▸ **Job**
Reproduce every one of the following entries verbatim, with no change to wording, spacing, or line breaks.

▸ **Material provided**
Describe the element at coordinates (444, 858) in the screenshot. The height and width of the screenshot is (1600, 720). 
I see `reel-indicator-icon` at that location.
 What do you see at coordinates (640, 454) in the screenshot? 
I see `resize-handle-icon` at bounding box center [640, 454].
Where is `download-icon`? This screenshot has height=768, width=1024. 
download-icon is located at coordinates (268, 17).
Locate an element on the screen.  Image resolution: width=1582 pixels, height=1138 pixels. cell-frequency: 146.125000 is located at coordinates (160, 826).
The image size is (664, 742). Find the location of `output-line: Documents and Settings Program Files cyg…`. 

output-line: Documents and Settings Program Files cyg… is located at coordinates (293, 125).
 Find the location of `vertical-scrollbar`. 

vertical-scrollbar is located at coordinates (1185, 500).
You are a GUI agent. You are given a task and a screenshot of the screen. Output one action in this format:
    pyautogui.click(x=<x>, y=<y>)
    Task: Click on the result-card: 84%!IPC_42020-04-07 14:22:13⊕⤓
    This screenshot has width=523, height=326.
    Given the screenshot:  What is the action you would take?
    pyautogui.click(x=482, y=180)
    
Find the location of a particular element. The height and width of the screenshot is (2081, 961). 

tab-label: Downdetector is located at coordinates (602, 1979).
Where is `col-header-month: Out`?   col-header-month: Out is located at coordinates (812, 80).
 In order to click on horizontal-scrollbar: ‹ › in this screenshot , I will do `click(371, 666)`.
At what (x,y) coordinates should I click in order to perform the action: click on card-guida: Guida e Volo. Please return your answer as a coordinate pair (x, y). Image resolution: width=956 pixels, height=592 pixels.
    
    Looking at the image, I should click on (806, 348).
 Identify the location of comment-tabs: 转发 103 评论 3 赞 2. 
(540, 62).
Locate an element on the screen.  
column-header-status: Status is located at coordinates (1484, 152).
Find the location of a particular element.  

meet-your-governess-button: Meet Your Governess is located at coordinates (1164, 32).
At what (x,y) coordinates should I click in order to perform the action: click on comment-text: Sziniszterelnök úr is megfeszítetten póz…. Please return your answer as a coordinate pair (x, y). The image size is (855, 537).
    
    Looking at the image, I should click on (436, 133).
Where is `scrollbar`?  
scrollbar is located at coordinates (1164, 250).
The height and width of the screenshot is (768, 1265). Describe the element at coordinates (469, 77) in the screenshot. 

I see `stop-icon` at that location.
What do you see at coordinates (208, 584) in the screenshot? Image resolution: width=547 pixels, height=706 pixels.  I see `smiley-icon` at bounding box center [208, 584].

▸ **Output below**
Describe the element at coordinates (444, 858) in the screenshot. The height and width of the screenshot is (1600, 720). 
I see `reel-indicator-icon` at that location.
 What do you see at coordinates (640, 454) in the screenshot? 
I see `resize-handle-icon` at bounding box center [640, 454].
Where is `download-icon`? This screenshot has height=768, width=1024. 
download-icon is located at coordinates (268, 17).
Locate an element on the screen.  Image resolution: width=1582 pixels, height=1138 pixels. cell-frequency: 146.125000 is located at coordinates (160, 826).
The image size is (664, 742). Find the location of `output-line: Documents and Settings Program Files cyg…`. 

output-line: Documents and Settings Program Files cyg… is located at coordinates (293, 125).
 Find the location of `vertical-scrollbar`. 

vertical-scrollbar is located at coordinates (1185, 500).
You are a GUI agent. You are given a task and a screenshot of the screen. Output one action in this format:
    pyautogui.click(x=<x>, y=<y>)
    Task: Click on the result-card: 84%!IPC_42020-04-07 14:22:13⊕⤓
    This screenshot has width=523, height=326.
    Given the screenshot:  What is the action you would take?
    pyautogui.click(x=482, y=180)
    
Find the location of a particular element. The height and width of the screenshot is (2081, 961). 

tab-label: Downdetector is located at coordinates (602, 1979).
Where is `col-header-month: Out`?   col-header-month: Out is located at coordinates (812, 80).
 In order to click on horizontal-scrollbar: ‹ › in this screenshot , I will do `click(371, 666)`.
At what (x,y) coordinates should I click in order to perform the action: click on card-guida: Guida e Volo. Please return your answer as a coordinate pair (x, y). Image resolution: width=956 pixels, height=592 pixels.
    
    Looking at the image, I should click on (806, 348).
 Identify the location of comment-tabs: 转发 103 评论 3 赞 2. 
(540, 62).
Locate an element on the screen.  
column-header-status: Status is located at coordinates (1484, 152).
Find the location of a particular element.  

meet-your-governess-button: Meet Your Governess is located at coordinates (1164, 32).
At what (x,y) coordinates should I click in order to perform the action: click on comment-text: Sziniszterelnök úr is megfeszítetten póz…. Please return your answer as a coordinate pair (x, y). The image size is (855, 537).
    
    Looking at the image, I should click on (436, 133).
Where is `scrollbar`?  
scrollbar is located at coordinates (1164, 250).
The height and width of the screenshot is (768, 1265). Describe the element at coordinates (469, 77) in the screenshot. 

I see `stop-icon` at that location.
What do you see at coordinates (208, 584) in the screenshot? Image resolution: width=547 pixels, height=706 pixels.  I see `smiley-icon` at bounding box center [208, 584].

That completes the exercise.